(Record excerpts)
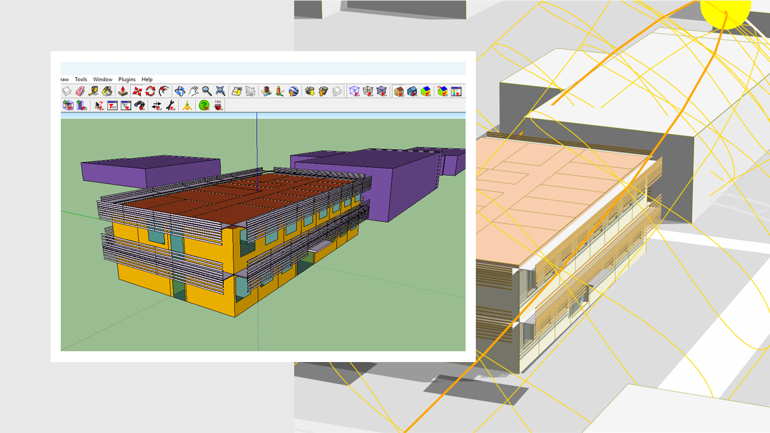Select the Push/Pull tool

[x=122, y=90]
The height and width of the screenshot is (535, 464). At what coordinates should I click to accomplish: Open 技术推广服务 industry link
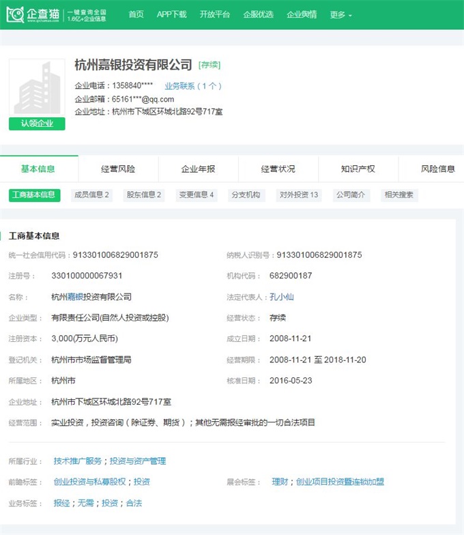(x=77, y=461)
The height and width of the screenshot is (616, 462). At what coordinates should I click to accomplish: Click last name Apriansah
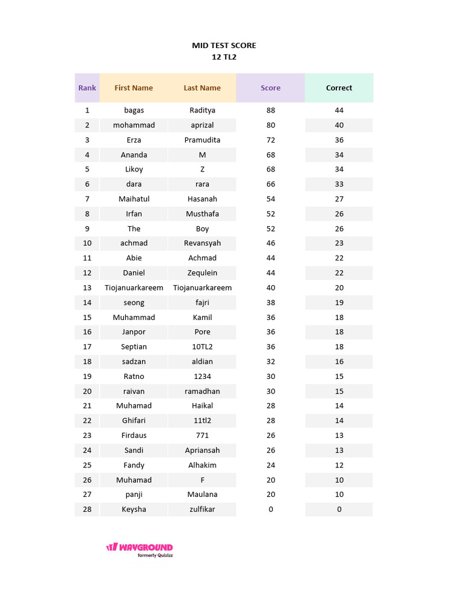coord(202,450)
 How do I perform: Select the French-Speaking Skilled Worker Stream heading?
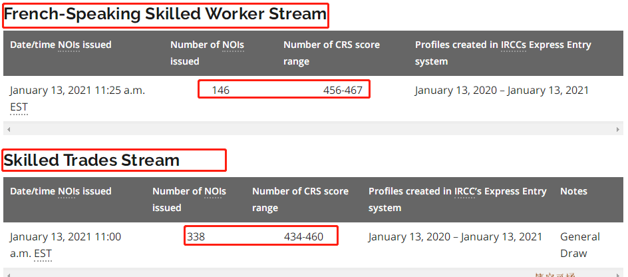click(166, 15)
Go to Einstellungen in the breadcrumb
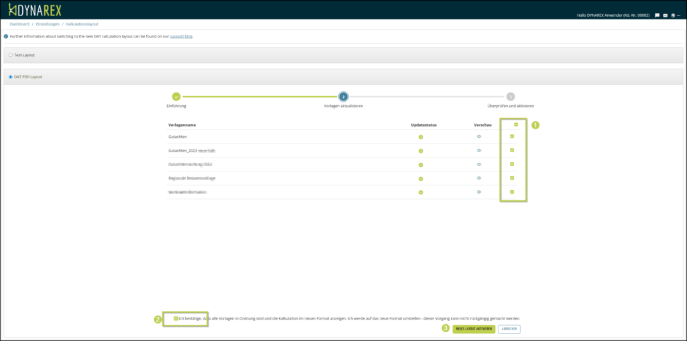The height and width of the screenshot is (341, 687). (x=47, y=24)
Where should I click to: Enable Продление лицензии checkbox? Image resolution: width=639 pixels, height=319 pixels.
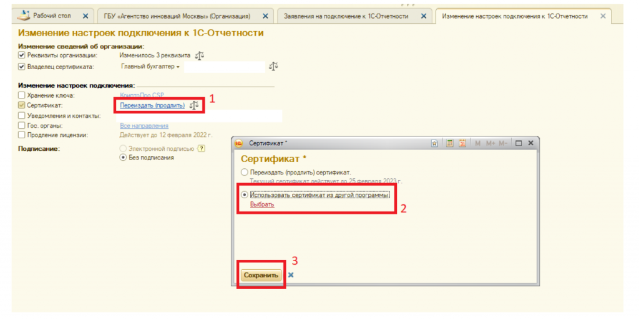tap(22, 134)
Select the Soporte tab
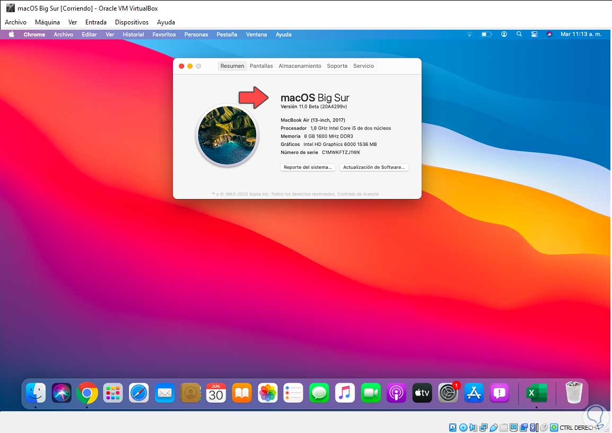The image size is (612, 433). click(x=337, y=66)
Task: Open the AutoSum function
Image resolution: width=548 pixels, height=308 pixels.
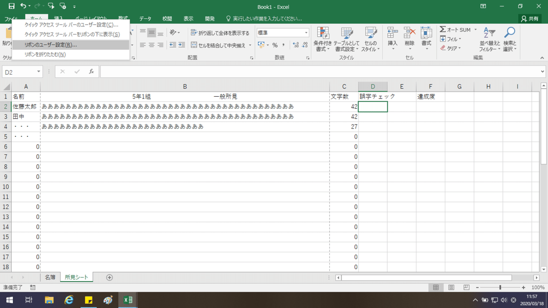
==
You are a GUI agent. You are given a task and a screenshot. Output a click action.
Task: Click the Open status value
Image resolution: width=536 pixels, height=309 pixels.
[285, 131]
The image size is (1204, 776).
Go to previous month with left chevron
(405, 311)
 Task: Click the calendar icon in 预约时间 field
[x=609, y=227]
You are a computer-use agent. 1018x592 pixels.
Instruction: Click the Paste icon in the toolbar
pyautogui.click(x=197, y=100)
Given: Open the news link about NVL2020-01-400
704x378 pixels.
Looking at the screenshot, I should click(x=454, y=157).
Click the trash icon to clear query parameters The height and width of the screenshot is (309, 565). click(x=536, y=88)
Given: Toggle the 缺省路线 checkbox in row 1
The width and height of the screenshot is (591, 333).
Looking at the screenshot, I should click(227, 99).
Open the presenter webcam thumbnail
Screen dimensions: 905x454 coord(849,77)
* * *
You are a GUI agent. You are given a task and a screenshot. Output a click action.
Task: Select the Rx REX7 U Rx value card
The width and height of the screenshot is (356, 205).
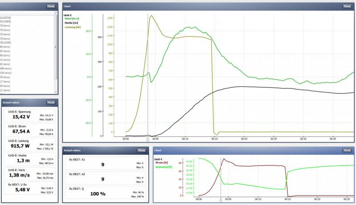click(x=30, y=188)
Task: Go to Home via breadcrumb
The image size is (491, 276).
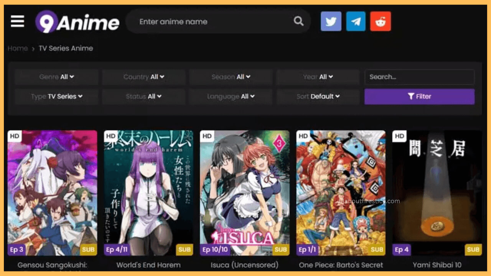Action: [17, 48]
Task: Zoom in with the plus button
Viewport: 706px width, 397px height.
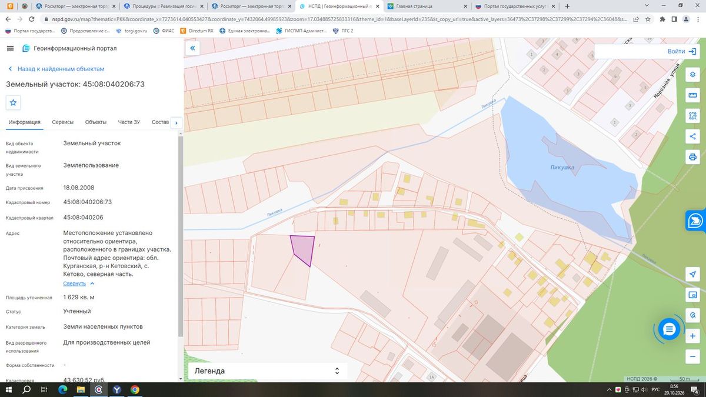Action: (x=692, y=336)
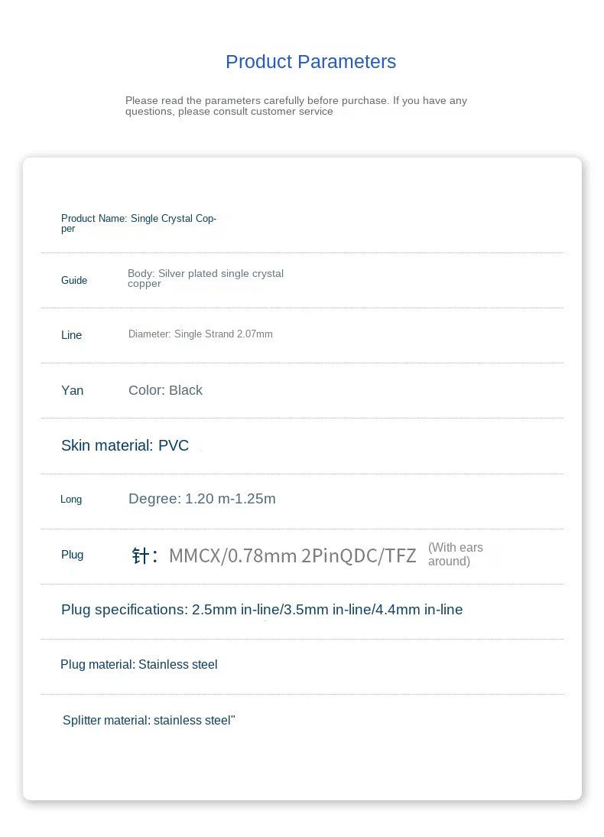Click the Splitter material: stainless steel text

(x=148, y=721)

(Exercise goal)
Of the records above, print only the lines from the one containing "Select the Soporte tab" through the one containing "Image resolution: width=548", inclusive and unaltered, leaving out pictures.

(Exercise result)
Select the Soporte tab
The image size is (612, 433). click(x=337, y=66)
Task: Open the AutoSum function
Image resolution: width=548 pixels, height=308 pixels.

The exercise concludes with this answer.